• Data to use:
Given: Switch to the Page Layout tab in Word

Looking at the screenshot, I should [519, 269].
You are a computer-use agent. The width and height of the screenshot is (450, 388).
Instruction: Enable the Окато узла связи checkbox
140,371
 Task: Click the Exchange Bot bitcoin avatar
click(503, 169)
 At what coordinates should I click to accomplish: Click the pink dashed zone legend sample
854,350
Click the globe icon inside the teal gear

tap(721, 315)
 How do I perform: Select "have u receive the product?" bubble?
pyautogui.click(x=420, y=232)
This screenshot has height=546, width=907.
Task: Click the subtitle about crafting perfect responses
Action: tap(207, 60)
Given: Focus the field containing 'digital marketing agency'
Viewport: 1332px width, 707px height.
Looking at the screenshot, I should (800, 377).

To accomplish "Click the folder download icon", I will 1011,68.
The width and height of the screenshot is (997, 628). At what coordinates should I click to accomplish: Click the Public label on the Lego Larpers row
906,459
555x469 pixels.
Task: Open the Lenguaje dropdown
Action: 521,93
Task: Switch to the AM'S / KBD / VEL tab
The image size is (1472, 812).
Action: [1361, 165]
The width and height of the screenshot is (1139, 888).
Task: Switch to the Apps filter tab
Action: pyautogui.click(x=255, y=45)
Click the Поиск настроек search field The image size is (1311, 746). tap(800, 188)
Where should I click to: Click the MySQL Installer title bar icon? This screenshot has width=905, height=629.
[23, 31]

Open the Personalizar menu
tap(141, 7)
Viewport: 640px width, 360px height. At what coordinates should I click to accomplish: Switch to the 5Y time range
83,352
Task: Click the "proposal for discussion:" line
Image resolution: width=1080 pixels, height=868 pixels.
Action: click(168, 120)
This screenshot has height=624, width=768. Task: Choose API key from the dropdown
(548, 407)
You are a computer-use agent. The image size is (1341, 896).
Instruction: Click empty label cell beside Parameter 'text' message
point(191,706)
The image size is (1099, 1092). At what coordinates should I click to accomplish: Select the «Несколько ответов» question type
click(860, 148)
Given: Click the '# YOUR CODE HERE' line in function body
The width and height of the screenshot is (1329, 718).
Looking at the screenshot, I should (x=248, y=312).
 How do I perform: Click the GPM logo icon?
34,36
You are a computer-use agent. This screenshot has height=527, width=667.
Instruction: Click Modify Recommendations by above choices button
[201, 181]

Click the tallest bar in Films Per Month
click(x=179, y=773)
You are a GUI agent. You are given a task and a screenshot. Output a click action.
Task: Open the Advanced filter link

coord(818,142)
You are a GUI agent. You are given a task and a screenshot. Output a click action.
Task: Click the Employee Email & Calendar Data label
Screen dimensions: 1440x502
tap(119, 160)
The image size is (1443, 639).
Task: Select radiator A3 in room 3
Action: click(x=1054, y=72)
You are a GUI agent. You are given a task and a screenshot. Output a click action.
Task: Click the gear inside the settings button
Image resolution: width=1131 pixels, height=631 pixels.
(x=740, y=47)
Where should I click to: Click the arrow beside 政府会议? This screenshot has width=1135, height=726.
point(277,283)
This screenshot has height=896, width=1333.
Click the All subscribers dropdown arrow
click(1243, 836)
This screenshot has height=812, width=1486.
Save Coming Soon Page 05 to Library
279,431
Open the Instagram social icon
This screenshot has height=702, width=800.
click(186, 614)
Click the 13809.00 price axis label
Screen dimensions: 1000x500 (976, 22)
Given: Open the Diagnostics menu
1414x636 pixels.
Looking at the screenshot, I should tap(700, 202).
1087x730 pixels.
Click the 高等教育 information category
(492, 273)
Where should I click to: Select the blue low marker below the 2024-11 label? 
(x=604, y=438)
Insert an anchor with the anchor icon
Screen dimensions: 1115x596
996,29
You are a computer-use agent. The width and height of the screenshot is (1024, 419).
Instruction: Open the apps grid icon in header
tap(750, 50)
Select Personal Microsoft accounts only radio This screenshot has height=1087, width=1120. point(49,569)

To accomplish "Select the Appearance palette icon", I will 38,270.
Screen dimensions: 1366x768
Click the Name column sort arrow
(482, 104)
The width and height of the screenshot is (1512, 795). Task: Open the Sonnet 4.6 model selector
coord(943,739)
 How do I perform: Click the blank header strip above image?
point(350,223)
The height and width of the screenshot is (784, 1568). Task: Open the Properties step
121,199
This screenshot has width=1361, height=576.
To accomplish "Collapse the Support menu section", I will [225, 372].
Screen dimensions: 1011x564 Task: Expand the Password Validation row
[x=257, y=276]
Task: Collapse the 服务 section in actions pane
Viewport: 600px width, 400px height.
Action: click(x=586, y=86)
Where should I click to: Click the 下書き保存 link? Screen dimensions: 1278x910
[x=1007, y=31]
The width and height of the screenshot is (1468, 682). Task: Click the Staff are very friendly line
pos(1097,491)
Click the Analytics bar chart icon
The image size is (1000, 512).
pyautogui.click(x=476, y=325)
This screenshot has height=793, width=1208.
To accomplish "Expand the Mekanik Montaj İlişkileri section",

• Task statement:
Quote only the lines from the line containing "The width and height of the screenshot is (1468, 682)." through the end of the listing, please, keeping both the first and the last line.

• Solved exercise:
The width and height of the screenshot is (1468, 682). Task: Click the Staff are very friendly line
pos(1097,491)
Click the Analytics bar chart icon
The image size is (1000, 512).
pyautogui.click(x=476, y=325)
This screenshot has height=793, width=1208.
To accomplish "Expand the Mekanik Montaj İlişkileri section",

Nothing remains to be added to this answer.